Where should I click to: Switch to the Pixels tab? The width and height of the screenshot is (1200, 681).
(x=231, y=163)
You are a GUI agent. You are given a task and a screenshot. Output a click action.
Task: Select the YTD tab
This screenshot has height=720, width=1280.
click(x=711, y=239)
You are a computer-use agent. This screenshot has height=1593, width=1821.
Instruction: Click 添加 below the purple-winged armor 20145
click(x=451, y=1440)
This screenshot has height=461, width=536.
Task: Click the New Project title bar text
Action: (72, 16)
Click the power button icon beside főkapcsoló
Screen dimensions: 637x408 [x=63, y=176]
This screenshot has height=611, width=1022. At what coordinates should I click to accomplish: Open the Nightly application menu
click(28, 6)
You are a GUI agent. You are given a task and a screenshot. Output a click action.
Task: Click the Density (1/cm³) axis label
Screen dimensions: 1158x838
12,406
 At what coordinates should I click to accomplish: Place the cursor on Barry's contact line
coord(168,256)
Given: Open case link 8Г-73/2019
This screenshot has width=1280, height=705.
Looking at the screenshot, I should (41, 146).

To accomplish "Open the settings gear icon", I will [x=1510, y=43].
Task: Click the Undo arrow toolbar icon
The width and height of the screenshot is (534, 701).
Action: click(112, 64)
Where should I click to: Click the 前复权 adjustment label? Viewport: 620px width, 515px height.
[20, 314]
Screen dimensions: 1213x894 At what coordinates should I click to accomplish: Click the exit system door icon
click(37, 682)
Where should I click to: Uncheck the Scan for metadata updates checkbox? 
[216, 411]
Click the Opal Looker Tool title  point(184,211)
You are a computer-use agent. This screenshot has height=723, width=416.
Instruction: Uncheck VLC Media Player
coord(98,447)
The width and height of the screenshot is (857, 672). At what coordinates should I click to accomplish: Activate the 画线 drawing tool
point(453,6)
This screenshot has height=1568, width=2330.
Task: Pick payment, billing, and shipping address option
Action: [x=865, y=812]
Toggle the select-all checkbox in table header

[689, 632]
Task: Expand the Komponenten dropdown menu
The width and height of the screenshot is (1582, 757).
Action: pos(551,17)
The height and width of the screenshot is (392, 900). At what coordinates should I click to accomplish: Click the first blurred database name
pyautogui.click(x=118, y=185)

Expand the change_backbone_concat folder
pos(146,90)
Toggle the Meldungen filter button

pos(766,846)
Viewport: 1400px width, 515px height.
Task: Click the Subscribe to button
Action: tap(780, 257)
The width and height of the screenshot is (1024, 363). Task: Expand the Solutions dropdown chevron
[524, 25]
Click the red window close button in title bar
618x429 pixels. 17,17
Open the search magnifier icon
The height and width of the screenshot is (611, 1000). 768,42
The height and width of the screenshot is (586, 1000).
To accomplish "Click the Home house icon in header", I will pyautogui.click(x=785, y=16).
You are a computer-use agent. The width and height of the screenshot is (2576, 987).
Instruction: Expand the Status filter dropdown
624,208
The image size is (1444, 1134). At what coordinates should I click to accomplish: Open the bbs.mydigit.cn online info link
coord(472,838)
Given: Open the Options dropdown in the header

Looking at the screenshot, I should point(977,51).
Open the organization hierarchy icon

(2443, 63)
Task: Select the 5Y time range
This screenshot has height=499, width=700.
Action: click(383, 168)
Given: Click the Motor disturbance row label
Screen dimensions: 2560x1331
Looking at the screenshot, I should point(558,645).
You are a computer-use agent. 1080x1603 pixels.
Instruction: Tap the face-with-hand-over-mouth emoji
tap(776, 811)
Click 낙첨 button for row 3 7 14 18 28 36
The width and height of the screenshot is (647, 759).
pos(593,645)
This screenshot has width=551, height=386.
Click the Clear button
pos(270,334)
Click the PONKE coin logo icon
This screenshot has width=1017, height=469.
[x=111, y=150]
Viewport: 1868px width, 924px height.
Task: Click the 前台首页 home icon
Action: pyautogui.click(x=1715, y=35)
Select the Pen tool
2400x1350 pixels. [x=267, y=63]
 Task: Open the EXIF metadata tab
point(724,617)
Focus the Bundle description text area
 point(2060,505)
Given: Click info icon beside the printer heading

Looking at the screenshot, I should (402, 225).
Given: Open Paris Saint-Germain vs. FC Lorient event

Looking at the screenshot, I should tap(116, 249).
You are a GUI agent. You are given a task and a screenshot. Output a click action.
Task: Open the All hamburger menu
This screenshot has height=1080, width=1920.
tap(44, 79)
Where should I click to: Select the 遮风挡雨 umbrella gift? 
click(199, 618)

————

**Exercise instructions**
Render the rows above, from the line containing "Screen dimensions: 1213x894" through the line containing "coord(98,447)", as a Markdown table with the columns Row and Line, numbering each line and omitting blank lines.

**The answer**
| Row | Line |
|---|---|
| 1 | Screen dimensions: 1213x894 At what coordinates should I click to accomplish: Click the exit system door icon |
| 2 | click(37, 682) |
| 3 | Where should I click to: Uncheck the Scan for metadata updates checkbox?  |
| 4 | [216, 411] |
| 5 | Click the Opal Looker Tool title  point(184,211) |
| 6 | You are a computer-use agent. This screenshot has height=723, width=416. |
| 7 | Instruction: Uncheck VLC Media Player |
| 8 | coord(98,447) |